The problem is that these libraries are in C, and I don’t want to do development in C just because of that. I’m currently working with jMonkey and LWJGL and I like it very much including the JOCL support. However, some well optimized prefabricated GPU accelerated mathematical library would be very welcome. a

Hello

Of course, I know that there is a demand for that. Writing a simple matrix multiplication in OpenCL may be nearly trivial. Writing a fast matrix multiplication in OpenCL may be challenging. But writing optimized (and verified) implementations of all BLAS 1,2 and 3 kernels is certainly something that should be left to experts.

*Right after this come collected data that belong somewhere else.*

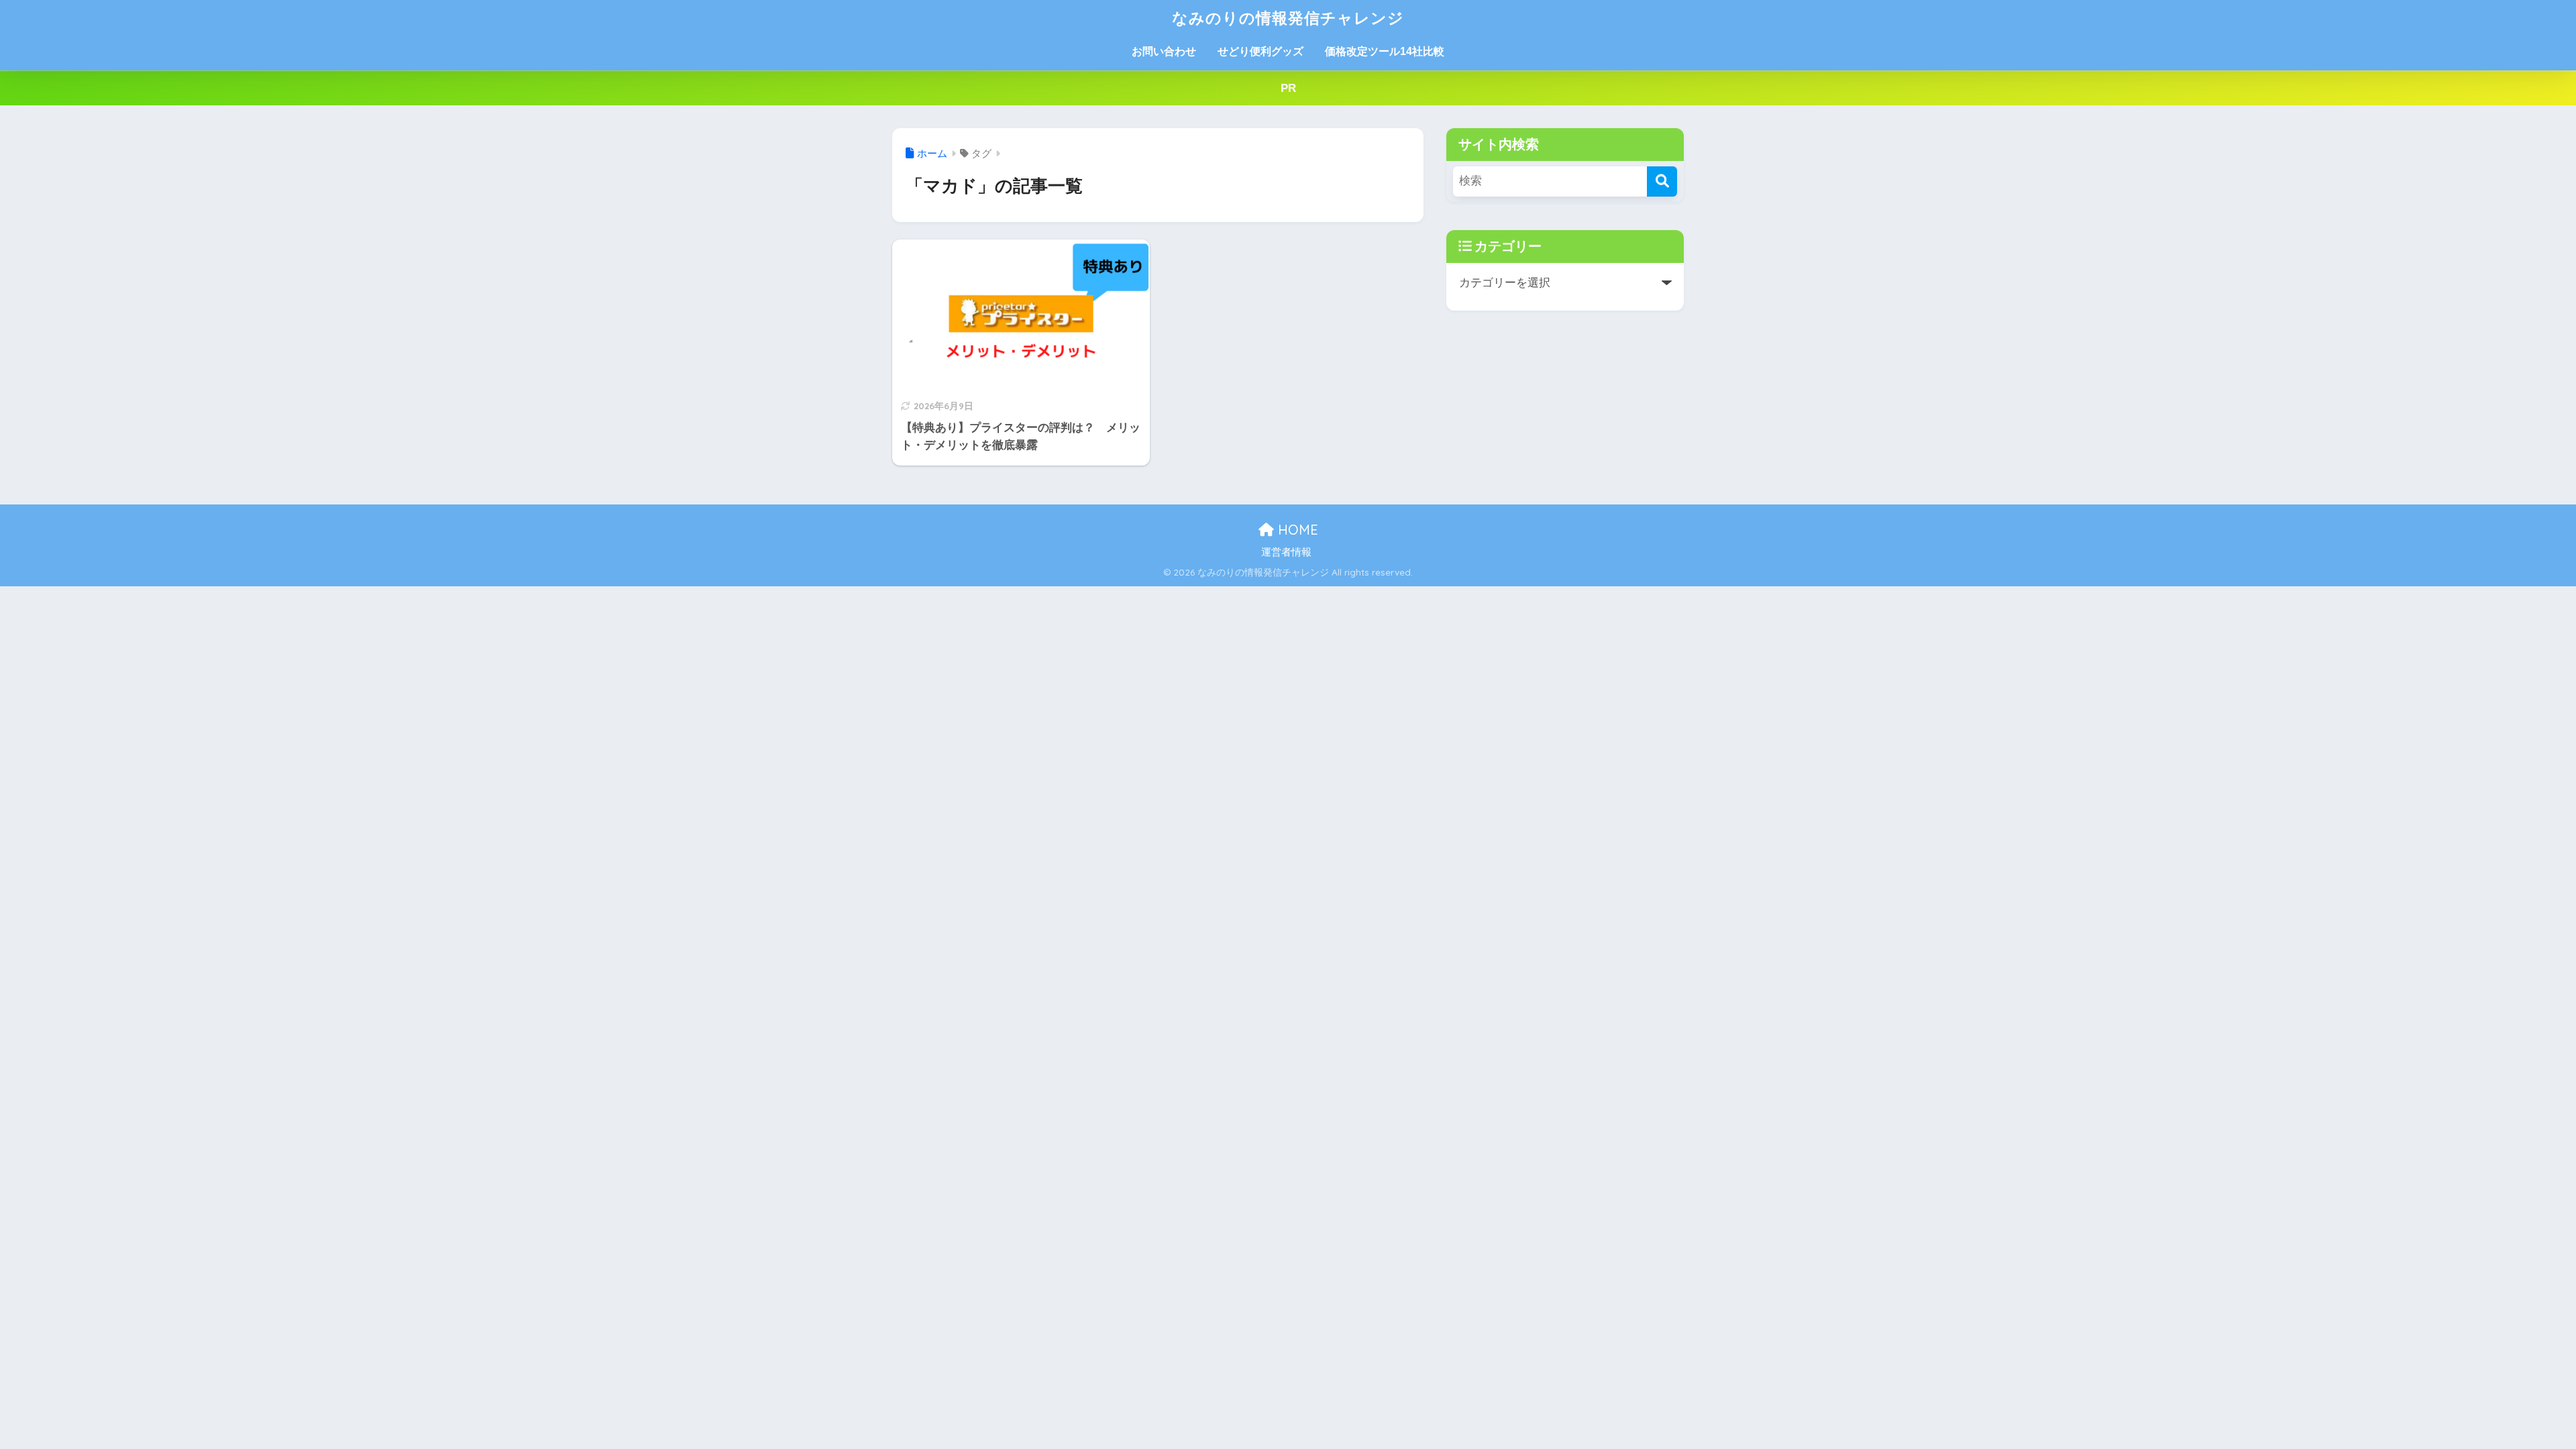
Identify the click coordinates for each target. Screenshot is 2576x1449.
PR (1288, 88)
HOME (1296, 529)
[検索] (1662, 181)
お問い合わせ (1164, 51)
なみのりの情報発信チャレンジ (1288, 18)
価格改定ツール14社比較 (1384, 51)
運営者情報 (1286, 552)
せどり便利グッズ (1260, 51)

The AMD library is closed-source and ships as a standard C library. The only possiblity to call it from Java would be via JNI (or JNA or BridJ - I can only guess why no one is trying to do this…). Once I started creating bindings for the AMD BLAS and FFT libraries, but I simply don’t have the time to properly maintain more of these libraries - although it would be nice to have such a library, since it could smoothly interoperate with JOCL.

Apart from that, there are open source libraries like MAGMA ( http://icl.cs.utk.edu/magma/ ) or ViennaCL ( http://sourceforge.net/projects/viennacl/ ) and maybe others. They have different goals and focusses and use different … well… “strategies” to generate and call the OpenCL backends. These “strategies” are related to things like calling other C-libraries or using excessive C++ template magic. No plain OpenCL there.

So after all, I’m not aware of the existence of what we (and many other people) would like to have: A plain set of .CL files with BLAS kernels which can just be loaded and called. It’s a pity.